The molecule can be visualized by drawing it:

In [35]:
skchem.vis.draw(mol)
Out[35]:
<matplotlib.image.AxesImage at 0x1236c6978>
../_images/tutorial_transformers_27_1.png

Featurizers (fingerprint and descriptor generators)

Chemical representation is not by itself very amenable to data analysis and mining techniques. Often, a fixed length vector representation is required. This is achieved by calculating features from the chemical representation.

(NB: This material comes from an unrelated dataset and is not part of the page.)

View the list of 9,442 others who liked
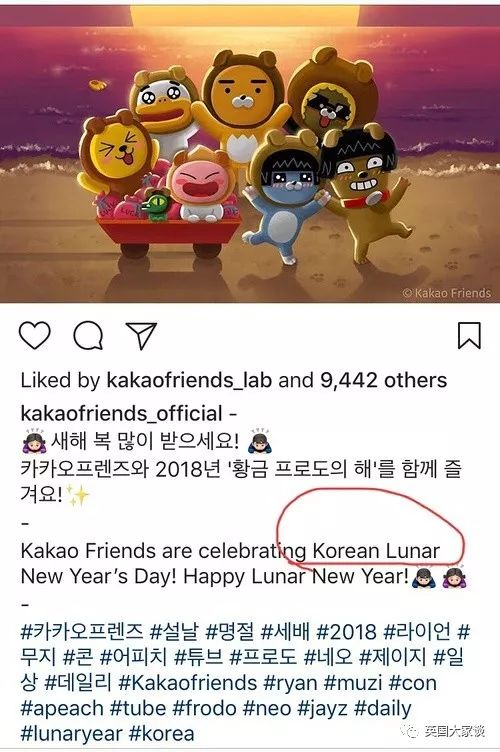This screenshot has width=500, height=752. coord(384,380)
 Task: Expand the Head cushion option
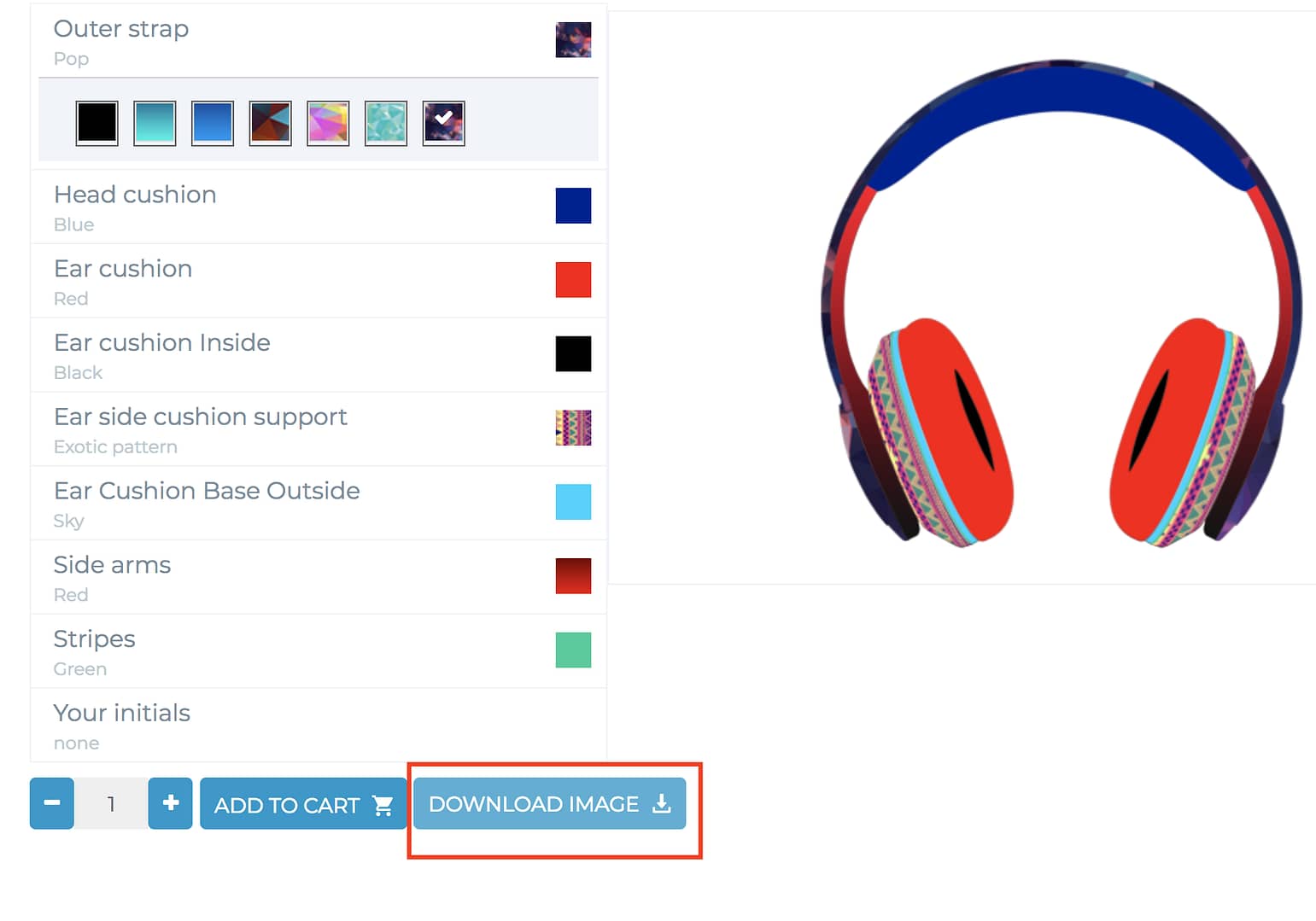tap(319, 207)
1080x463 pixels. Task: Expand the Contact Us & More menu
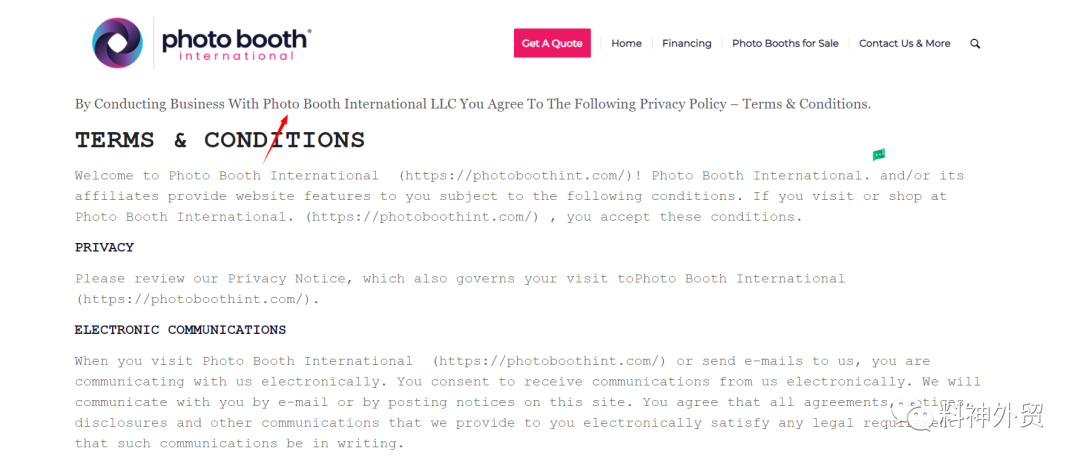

In scikit-chem, this is provided by the descriptors package. A selection of features are available:

In [11]:
skchem.descriptors.__all__
Out[11]:
['PhysicochemicalFeaturizer',
 'AtomFeaturizer',
 'AtomPairFeaturizer',
 'MorganFeaturizer',
 'MACCSFeaturizer',
 'TopologicalTorsionFeaturizer',
 'RDKFeaturizer',
 'ErGFeaturizer',
 'ConnectivityInvariantsFeaturizer',
 'FeatureInvariantsFeaturizer',
 'ChemAxonNMRPredictor',
 'ChemAxonFeaturizer',
 'ChemAxonAtomFeaturizer',
 'GraphDistanceTransformer',
 'SpacialDistanceTransformer']

Circular fingerprints (of which Morgan fingerprints are an example) are often considered the most consistently well performing descriptor across a wide variety of compounds.

In [12]:
mf = skchem.descriptors.MorganFeaturizer()
mf.transform(mol)
Out[12]:
morgan_fp_idx
0       0
1       0
2       0
3       0
4       0
       ..
2043    0
2044    0
2045    0
2046    0
2047    0
Name: MorganFeaturizer, dtype: uint8

We can also call the standardizer on a series of Mols:

In [13]:
mf.transform(mols.structure)
MorganFeaturizer: 100% (5 of 5) |##############################################| Elapsed Time: 0:00:00 Time: 0:00:00
Out[13]:
morgan_fp_idx 0 1 2 3 4 ... 2043 2044 2045 2046 2047
0 0 0 0 0 0 ... 0 0 0 0 0
1 0 0 0 0 0 ... 0 0 0 0 0
2 0 0 0 0 0 ... 0 0 0 0 0
3 0 0 0 0 0 ... 0 0 0 0 0
4 0 1 0 0 0 ... 0 0 0 0 0

5 rows × 2048 columns

Note

Note that Morgan fingerprints are 1D, and thus when we use a single Mol as input, we get the features in a 1D pandas.Series . When we use a collection of Mol s, the features are returned in a pandas.DataFrame , which is one higher dimension than a pandas.Series, as a collection of Mol s are a dimension higher than a Mol by itself.

Some descriptors, such as the AtomFeaturizer , will yield 2D features when used on a Mol, and thus will yield the 3D pandas.Panel when used on a collection of Mol s.